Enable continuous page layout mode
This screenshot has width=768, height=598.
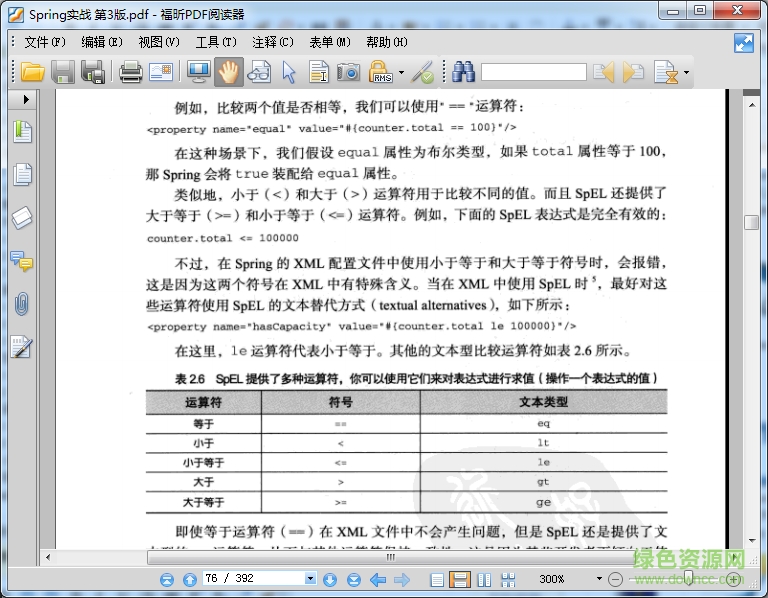pos(460,580)
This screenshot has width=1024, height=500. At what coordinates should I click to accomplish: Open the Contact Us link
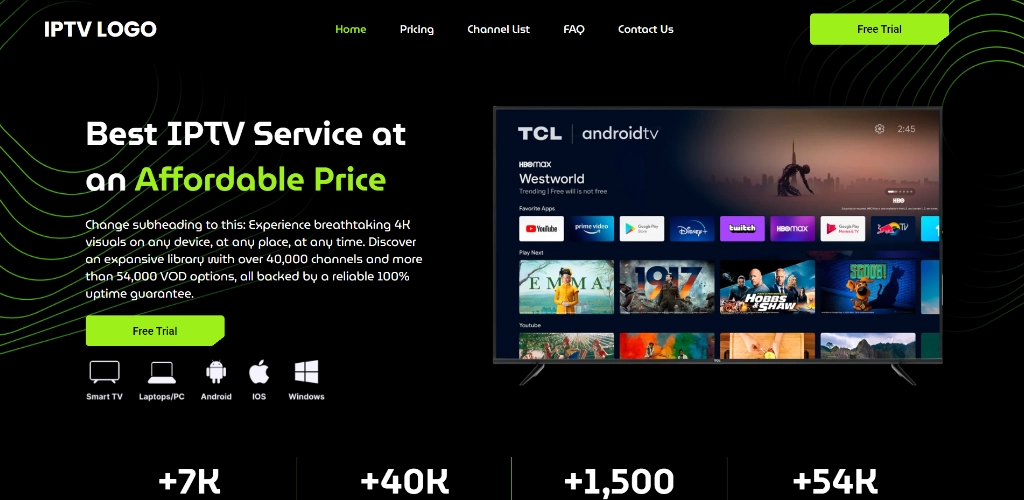point(645,29)
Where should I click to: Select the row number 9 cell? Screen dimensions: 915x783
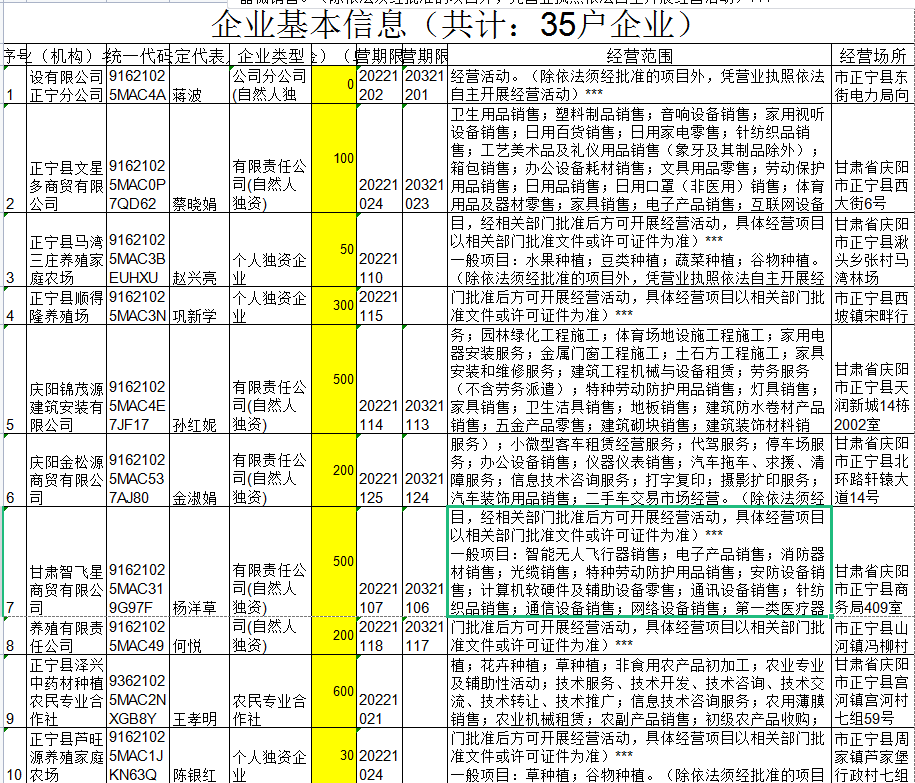pyautogui.click(x=13, y=717)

- Requirement
Copy every row above verbatim, leaving out the pictures.

- Answer to the exercise
Enable continuous page layout mode
This screenshot has width=768, height=598.
pos(460,580)
This screenshot has width=1024, height=500. At what coordinates should I click to accomplish: Open the Contact Us link
point(645,29)
Where should I click to: Select the row number 9 cell? Screen dimensions: 915x783
pyautogui.click(x=13, y=717)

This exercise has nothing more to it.